NCL shall retain the right to approve such third party advertisers as
will be given access to the System and the manner in which any such
advertising is presented. NCL shall designate the individual
responsible for granting such approvals on its behalf, and such
individual shall provide SeaVision with general guidelines for
advertising and marketing activities and the procedure SeaVision shall
follow in submitting advertising and marketing proposals for NCL's
consideration. NCL shall not unreasonably withhold its approval of
advertising and marketing proposals with respect to the System. NCL
shall notify SeaVision of its approval or denial of an advertising or
marketing proposal within 14 days after SeaVision's written submission
thereof. In the event NCL fails to notify SeaVision of its decision
within that period, it shall be deemed to have approved that written
submission. NCL will be entitled to a portion of the Adjusted Gross
Revenues generated by such advertising and marketing promotions on the
System, pursuant to and in accordance with the terms of Section 3 of
the Agreement.
Miscellaneous Optional Services (to be offered only upon mutual agreement of the
-------------------------------
parties)
. Digital Photography: Passengers will be able to view in their cabins
personal photographs taken by the on-board photo concessionaire. The
system will display the photographs allowing the passengers to
purchase a variety of sizes and poses. This service can include,
subject to NCL approval, kiosk-based
applications which will provide an entertaining and easy-to-use
graphical, touch screen interface to purchase "instant" photographs
with a wide variety of backgrounds and in various sizes. Revenues
from photographs purchased over the System, less cost of materials,
will be included in Adjusted Gross Revenues.
EXHIBIT C
On-board Television Coordinator Responsibilities
------------------------------------------------
[to be provided by NCL]
EXHIBIT D
Technical Performance Standards of the System
---------------------------------------------
Server Capacity
---------------
. The system will be sized according to actual usage demand of the ship.

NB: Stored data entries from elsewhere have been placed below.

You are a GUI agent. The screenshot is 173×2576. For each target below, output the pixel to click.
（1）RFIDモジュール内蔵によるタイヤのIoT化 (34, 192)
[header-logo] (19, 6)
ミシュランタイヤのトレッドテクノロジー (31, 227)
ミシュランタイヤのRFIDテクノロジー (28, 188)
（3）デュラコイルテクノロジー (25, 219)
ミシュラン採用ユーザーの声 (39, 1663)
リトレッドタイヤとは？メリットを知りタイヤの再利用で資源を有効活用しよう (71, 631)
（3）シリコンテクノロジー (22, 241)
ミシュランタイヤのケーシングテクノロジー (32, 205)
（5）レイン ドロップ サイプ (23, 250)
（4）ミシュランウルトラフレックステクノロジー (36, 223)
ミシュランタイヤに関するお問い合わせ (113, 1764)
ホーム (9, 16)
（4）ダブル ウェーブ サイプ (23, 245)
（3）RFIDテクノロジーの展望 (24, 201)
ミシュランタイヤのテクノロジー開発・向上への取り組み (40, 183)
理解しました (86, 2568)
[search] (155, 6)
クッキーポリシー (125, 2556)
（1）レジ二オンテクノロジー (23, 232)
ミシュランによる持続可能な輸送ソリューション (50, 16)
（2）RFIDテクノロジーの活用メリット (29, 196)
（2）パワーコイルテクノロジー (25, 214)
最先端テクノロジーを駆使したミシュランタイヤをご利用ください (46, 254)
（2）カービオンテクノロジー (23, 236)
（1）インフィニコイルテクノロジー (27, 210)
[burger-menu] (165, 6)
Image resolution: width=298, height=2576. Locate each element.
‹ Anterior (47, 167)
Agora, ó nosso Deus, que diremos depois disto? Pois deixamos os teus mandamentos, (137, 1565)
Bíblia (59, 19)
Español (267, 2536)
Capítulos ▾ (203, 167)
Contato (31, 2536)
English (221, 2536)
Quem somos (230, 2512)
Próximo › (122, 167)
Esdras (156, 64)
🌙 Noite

Demand levels change throughout the term of the Agreement. Some of
the factors that effect sizing of the system include the following:
[Redacted - confidential treatment requested]
. During routine operation of the system, the system will meet [Redacted -
confidential treatment requested] of the load demand [Redacted -
confidential treatment requested] of the time. As usage statistics
from the system change, SeaVision will make periodic sizing
adjustments to ensure the capacity of the system supports this load
demand.
RF System
. The SeaVision RF mixing network located in the BCC will support the
ships existing Free to Guest channels. A total of twelve channels
will be allocated for this purpose. The SeaVision RF mixing network
will act as the final launch point for input the ships RF plant.
. The final output of the mixed signals will be +15dBmV flat +/-3dB.
. The ships existing launch amplifier will be set in accordance to the
ships RF design specification but shall not exceed a +45 dBmV output
level. The maximum tilt shall not exceed 6 dB across the amplifiers
entire bandwidth.
. The minimum Carrier to Noise ratio at the end of any RF trunk in the
ships RF plant shall be 41 dB or better.
. Adjacent channel visual carriers shall not differ more than 3 dB.
. All passive devices will have a minimum port to port isolation of 20 dB.
. An RF return module will be added to the ships RF amplifiers, if the
amplifiers will support the device. If the amplifier will not support
the RF return module then the entire amplifier modules will be
removed. Depending on availability, the new
amplifiers will be of the same manufacturer and model series in order to
utilize the existing housings and plant connections.